4. MSE for Raise Regression

Since the estimator

β

obtained from Equation (5) is biased, it is interesting to study its Mean Square Error (MSE).

Taking into account that, for

k = 2, \dots, p

,

\begin{matrix} {\tilde{X}}_{k} & = & X_{k} + λ e_{k} \\ = & (1 + λ) X_{k} - λ ({\hat{α}}_{0} + {\hat{α}}_{1} X_{1} + \dots + {\hat{α}}_{k - 1} X_{k - 1} + {\hat{α}}_{k + 1} X_{k + 1} + \dots + {\hat{α}}_{p} X_{p}), \end{matrix}

it is obtained that matrix

\tilde{X}

of the expression in Equation (5) can be rewritten as

\tilde{X} = X \cdot M_{λ}

, where

M_{λ} = (\begin{matrix} 1 & 0 & \dots & 0 & - λ {\hat{α}}_{0} & 0 & \dots & 0 \\ 0 & 1 & \dots & 0 & - λ {\hat{α}}_{1} & 0 & \dots & 0 \\ ⋮ & ⋮ & ⋮ & ⋮ & ⋮ & ⋮ \\ 0 & 0 & \dots & 1 & - λ {\hat{α}}_{k - 1} & 0 & \dots & 0 \\ 0 & 0 & \dots & 0 & 1 + λ & 0 & \dots & 0 \\ 0 & 0 & \dots & 0 & - λ {\hat{α}}_{k + 1} & 1 & \dots & 0 \\ ⋮ & ⋮ & ⋮ & ⋮ & ⋮ & ⋮ \\ 0 & 0 & \dots & 0 & - λ {\hat{α}}_{p} & 0 & \dots & 1 \end{matrix}) .

(14)

Thus, we have

\hat{β} (λ) = {({\tilde{X}}^{t} \cdot \tilde{X})}^{- 1} {\tilde{X}}^{t} \cdot Y = M_{λ}^{- 1} \cdot \hat{β}

, and then, the estimator of

β

obtained from Equation (5) is biased unless

M_{λ} = I

, which only occurs when

λ = 0

, that is to say, when the raise regression coincides with OLS. Moreover,

\begin{matrix} t r (V a r (\hat{β} (λ))) & = & t r (M_{λ}^{- 1} \cdot V a r (\hat{β}) \cdot {(M_{λ}^{- 1})}^{t}) = σ^{2} t r ({({\tilde{X}}^{t} \tilde{X})}^{- 1}), \\ {(E [\hat{β} (λ)] - β)}^{t} (E [\hat{β} (λ)] - β) & = & β^{t} {(M_{λ}^{- 1} - I)}^{t} (M_{λ}^{- 1} - I) β, \end{matrix}

where

t r

denotes the trace of a matrix.

In that case, the MSE for raise regression is

\begin{matrix} MSE (\hat{β} (λ)) & = & t r (V a r (\hat{β} (λ))) + {(E [\hat{β} (λ)] - β)}^{t} (E [\hat{β} (λ)] - β) \\ = & σ^{2} t r ({({\tilde{X}}^{t} \tilde{X})}^{- 1}) + β^{t} {(M_{λ}^{- 1} - I)}^{t} (M_{λ}^{- 1} - I) β \\ \underset{Appendix C}{\underset{︸}{=}} & σ^{2} t r ({(X_{- k}^{t} X_{- k})}^{- 1}) + (1 + \sum_{j = 0, j \neq k}^{p} {\hat{α}}_{j}^{2}) \cdot β_{k}^{2} \cdot \frac{λ^{2} + h}{{(1 + λ)}^{2}}, \end{matrix}

where

h = \frac{σ^{2}}{β_{k}^{2} \cdot R S S_{k}^{- k}}

.

We can obtain the MSE from the estimated values of

σ^{2}

and

β_{k}

from the model in Equation (2).

On the other hand, once the estimations are obtained and taking into account the Appendix C,

λ_{m i n} = \frac{{\hat{σ}}^{2}}{{\hat{β}}_{k}^{2} \cdot R S S_{k}^{- k}}

minimizes

MSE (\hat{β} (λ))

. Indeed, it is verified that

MSE (\hat{β} (λ_{m i n})) < MSE (\hat{β} (0))
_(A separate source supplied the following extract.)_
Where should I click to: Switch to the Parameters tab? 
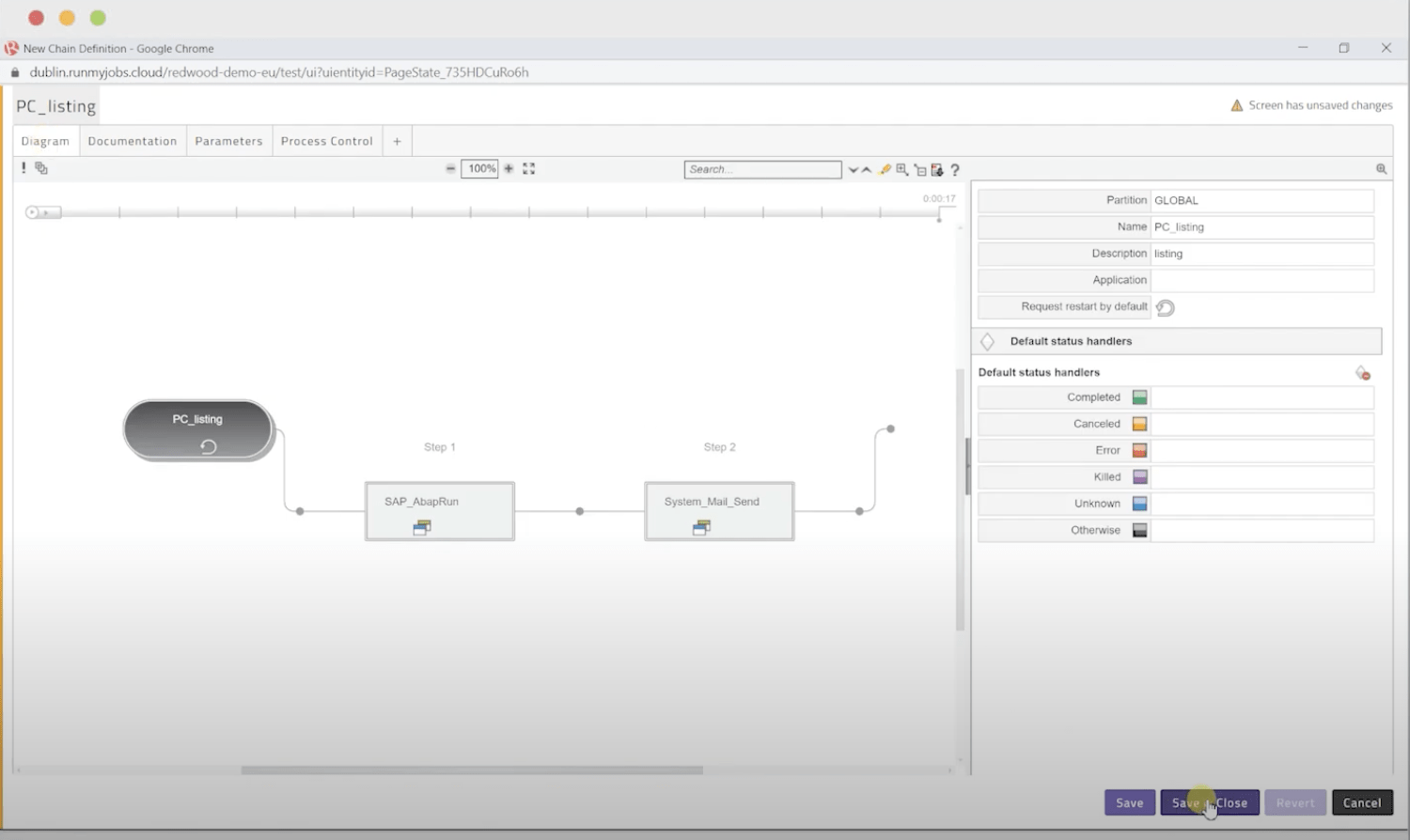click(x=228, y=140)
; that is to say, if the goal is exclusively to minimize the MSE (as in the work presented by Hoerl et al. [33]),

λ_{m i n}

should be selected as the raising factor.

Finally, note that, if

λ_{m i n} > 1

, then

MSE (\hat{β} (λ)) < MSE (\hat{β} (0))

for all

λ > 0

.

5. Numerical Examples

To illustrate the results of previous sections, two different set of data will be used that collect the two situations shown in the graphs of Figure A1 and Figure A2. The second example also compares results obtained by the raise regression to results obtained by the application of ridge and Lasso regression.

5.1. Example 1: $h < 1$

The data set includes different financial variables for 15 Spanish companies for the year 2016 (consolidated account and results between €800,000 and €9,000,000) obtained from the dabase Sistema de Análisis de Balances Ibéricos (SABI) database. The relationship is studied between the number of employees,

E

, and the fixed assets (€),

FA

; operating income (€),

OI

; and sales (€),

S

. The model is expressed as

E = β_{1} + β_{2} FA + β_{3} OI + β_{4} S + u .

(15)

Table 1 displays the results of the estimation by OLS of the model in Equation (15). The presence of essential collinearity in the model in Equation (15) is indicated by the determinant close to zero (0.0000919) of the correlation matrix of independent variables

R = (\begin{matrix} 1 & 0.7264656 & 0.7225473 \\ 0.7264656 & 1 & 0.9998871 \\ 0.7225473 & 0.9998871 & 1 \end{matrix}),

and the VIFs (2.45664, 5200.315, and 5138.535) higher than 10. Note that the collinearity is provoked fundamentally by the relationship between OI and S.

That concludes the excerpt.